Because this is NLP it is no longer basic search term matching… it is mathematically understand what an answer to a question is based on language graphs. Because of this it can handle never-before-seen queries.

The system helps Google deal with the 15 percent of queries a day it gets which its systems have never seen before, he said.

For example, it’s adept at dealing with ambiguous queries, like,
“What’s the title of the consumer at the highest level of a food chain?”

Rank brain is breaking down the clauses in the question to find the criteria for the answer:

What’s the title (that’s the basic query)
of the consumer (criteria on which title)
of a food chain (criteria on which consumer)
at the highest level (criteria on which level of a food chain)

Then rank brain is looking for sentences with clauses that meet those criteria.

Acceptable Answers to the question are:

tertiary consumer
quaternary consumer
apex predators
predators
carnivores

The most common accepted answer appears to be “predators”

If you look at the results for the example they provide one of the page one results is OFF TOPIC… but it demonstrates the value of a high PR page with an exact match of the question in the main content but no answer:

Above that in the #2 spot is a result with the most common answer.

Google knew to make “predators” bold. They know to treat it like a keyword match.

This is likely what rank brain is… on a question query it folds in the likely answer to the question as one of the search term matches to count as a hit.

The pages with the exact match question and no answer ranked lower than the pages with the generally accepted correct answer.

The second result clearly states: “At the top of the levels are predators” with predators put in bold. Google knowing to make predators bold IS the evidence that what I am describing is in fact happening in some fashion behind the scenes.

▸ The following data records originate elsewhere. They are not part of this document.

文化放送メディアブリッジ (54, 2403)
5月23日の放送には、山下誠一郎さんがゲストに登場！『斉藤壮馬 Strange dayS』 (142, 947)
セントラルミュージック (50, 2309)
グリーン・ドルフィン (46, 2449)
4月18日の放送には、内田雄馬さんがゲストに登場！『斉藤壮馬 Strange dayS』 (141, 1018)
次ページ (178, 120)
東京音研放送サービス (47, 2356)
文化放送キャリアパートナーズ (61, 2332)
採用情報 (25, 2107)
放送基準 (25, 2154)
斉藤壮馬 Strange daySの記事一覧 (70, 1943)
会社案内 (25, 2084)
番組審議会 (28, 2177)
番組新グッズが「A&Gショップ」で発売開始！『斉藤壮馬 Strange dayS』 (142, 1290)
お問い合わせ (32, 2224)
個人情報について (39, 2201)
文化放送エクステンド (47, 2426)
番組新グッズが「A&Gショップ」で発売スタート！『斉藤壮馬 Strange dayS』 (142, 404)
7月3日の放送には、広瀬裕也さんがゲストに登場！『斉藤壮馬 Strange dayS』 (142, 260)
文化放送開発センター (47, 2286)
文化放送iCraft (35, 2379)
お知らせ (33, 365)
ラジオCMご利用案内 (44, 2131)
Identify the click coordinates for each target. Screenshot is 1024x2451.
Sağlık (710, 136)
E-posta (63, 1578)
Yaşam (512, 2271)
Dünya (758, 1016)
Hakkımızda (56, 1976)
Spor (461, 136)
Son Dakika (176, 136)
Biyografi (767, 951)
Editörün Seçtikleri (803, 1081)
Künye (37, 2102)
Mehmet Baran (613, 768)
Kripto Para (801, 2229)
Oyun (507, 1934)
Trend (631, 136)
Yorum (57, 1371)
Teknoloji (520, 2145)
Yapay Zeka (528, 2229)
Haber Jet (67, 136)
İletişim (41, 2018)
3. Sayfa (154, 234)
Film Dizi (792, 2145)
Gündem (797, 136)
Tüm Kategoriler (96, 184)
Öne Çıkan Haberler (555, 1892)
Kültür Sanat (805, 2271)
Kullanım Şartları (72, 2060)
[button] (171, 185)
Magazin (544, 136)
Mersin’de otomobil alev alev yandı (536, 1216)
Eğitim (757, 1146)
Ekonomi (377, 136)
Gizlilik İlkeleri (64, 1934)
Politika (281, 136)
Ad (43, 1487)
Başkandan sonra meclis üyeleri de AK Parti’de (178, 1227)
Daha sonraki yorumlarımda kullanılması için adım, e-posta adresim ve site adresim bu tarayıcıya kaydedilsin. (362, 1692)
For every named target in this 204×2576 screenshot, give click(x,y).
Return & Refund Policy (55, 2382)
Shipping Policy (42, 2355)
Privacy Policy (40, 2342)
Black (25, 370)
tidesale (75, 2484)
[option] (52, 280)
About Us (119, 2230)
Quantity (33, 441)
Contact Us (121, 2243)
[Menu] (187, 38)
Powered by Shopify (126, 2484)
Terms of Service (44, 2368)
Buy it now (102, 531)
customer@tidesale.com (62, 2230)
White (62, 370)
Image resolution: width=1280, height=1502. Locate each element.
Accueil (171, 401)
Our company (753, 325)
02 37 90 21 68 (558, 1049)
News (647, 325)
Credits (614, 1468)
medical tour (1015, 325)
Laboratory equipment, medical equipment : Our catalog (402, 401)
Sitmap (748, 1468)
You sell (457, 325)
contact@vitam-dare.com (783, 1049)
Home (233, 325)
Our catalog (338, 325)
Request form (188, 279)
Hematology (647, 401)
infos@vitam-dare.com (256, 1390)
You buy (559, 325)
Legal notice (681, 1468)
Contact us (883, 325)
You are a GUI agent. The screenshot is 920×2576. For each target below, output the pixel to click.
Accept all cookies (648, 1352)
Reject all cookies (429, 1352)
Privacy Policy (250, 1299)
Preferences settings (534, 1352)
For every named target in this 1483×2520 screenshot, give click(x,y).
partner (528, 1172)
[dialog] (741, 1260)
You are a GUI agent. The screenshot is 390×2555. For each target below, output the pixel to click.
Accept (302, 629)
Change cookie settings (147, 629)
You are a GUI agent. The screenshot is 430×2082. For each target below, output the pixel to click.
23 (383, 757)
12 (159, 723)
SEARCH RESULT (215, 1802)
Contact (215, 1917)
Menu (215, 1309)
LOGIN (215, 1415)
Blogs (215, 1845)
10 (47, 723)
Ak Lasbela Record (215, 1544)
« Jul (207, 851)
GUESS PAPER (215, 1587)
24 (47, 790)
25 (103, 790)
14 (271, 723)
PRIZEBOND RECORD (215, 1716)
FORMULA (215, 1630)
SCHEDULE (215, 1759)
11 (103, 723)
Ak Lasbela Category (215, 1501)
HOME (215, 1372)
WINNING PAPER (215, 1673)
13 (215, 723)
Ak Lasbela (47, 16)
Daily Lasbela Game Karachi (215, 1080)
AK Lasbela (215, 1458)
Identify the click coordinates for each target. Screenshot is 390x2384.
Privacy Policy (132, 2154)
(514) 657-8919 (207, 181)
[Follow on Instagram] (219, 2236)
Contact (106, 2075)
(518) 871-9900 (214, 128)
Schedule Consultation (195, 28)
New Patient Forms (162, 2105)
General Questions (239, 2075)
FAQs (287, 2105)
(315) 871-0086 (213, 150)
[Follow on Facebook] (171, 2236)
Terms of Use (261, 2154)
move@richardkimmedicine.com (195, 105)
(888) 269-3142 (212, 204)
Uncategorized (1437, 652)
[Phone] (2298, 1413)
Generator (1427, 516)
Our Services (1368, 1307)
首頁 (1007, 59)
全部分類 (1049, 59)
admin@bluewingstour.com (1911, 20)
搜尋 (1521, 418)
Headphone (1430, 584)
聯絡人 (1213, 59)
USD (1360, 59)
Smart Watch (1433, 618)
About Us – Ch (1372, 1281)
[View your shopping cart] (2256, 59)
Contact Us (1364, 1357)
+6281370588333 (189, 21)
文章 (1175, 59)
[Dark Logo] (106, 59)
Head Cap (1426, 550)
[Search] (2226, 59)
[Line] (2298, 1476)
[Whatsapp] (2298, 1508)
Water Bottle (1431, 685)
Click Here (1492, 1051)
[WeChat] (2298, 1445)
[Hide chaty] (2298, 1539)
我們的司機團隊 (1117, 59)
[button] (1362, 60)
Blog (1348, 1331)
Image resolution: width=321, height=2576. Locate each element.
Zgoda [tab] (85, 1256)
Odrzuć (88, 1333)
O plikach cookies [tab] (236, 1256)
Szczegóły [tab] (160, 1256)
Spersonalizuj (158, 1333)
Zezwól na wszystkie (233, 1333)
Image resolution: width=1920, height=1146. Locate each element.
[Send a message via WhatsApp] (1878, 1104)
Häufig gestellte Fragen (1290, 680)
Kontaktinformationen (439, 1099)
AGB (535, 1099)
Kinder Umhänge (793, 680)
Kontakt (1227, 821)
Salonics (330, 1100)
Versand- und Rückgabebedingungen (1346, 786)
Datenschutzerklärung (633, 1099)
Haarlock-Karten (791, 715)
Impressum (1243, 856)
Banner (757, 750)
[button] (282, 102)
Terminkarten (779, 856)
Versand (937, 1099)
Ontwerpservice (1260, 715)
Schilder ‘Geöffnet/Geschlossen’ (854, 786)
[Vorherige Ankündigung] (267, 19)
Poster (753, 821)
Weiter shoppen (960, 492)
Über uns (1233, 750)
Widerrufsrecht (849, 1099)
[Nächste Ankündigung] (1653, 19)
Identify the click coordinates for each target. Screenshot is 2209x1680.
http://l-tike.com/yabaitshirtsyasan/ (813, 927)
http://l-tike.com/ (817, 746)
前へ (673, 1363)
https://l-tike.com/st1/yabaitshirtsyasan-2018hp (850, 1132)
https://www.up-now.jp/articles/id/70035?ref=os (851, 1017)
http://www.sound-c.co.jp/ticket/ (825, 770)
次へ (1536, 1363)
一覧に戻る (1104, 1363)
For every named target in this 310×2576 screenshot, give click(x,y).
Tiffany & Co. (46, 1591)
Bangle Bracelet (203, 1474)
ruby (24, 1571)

So if you want to rank well for question and answer format you need both the question and the answer on the page. You probably want to mark them up with shema.org markup.
An optimized sentence answer to the question might perform better than just a simple answer like:

“Apex predators are the consumer at the highest level of a food chain.”

Specificity probably helps your answer score. But I haven’t tested this. I’m just making assumptions about the observations that we now know to be true.

You probably want to make sure that your answer is in agreement with the generally accepted answer.

Google’s AI is probably finding all the variations of the same question and all the variations of the same answer and using the one’s with the most agreement as the “correct” answer.

There is more evidence that what I am describing is happening. Midway down the page Google displays a “People Also Ask” block of similar questions:

Google has to understand what makes questions similar and that takes NLP.

The article goes on to say “In the few months it has been deployed, RankBrain has become the third-most important signal contributing to the result of a search query”

“Google search engineers, who spend their days crafting the algorithms that underpin the search software, were asked to eyeball some pages and guess which they thought Google’s search engine technology would rank on top.”

“While the humans guessed correctly 70 percent of the time, RankBrain had an 80 percent success rate.”

“Typical Google users agree. In experiments, the company found that turning off this feature “would be as damaging to users as forgetting to serve half the pages on Wikipedia,”

This makes sense because pages with the correct answer to your question are typically much more useful than pages without the correct answer.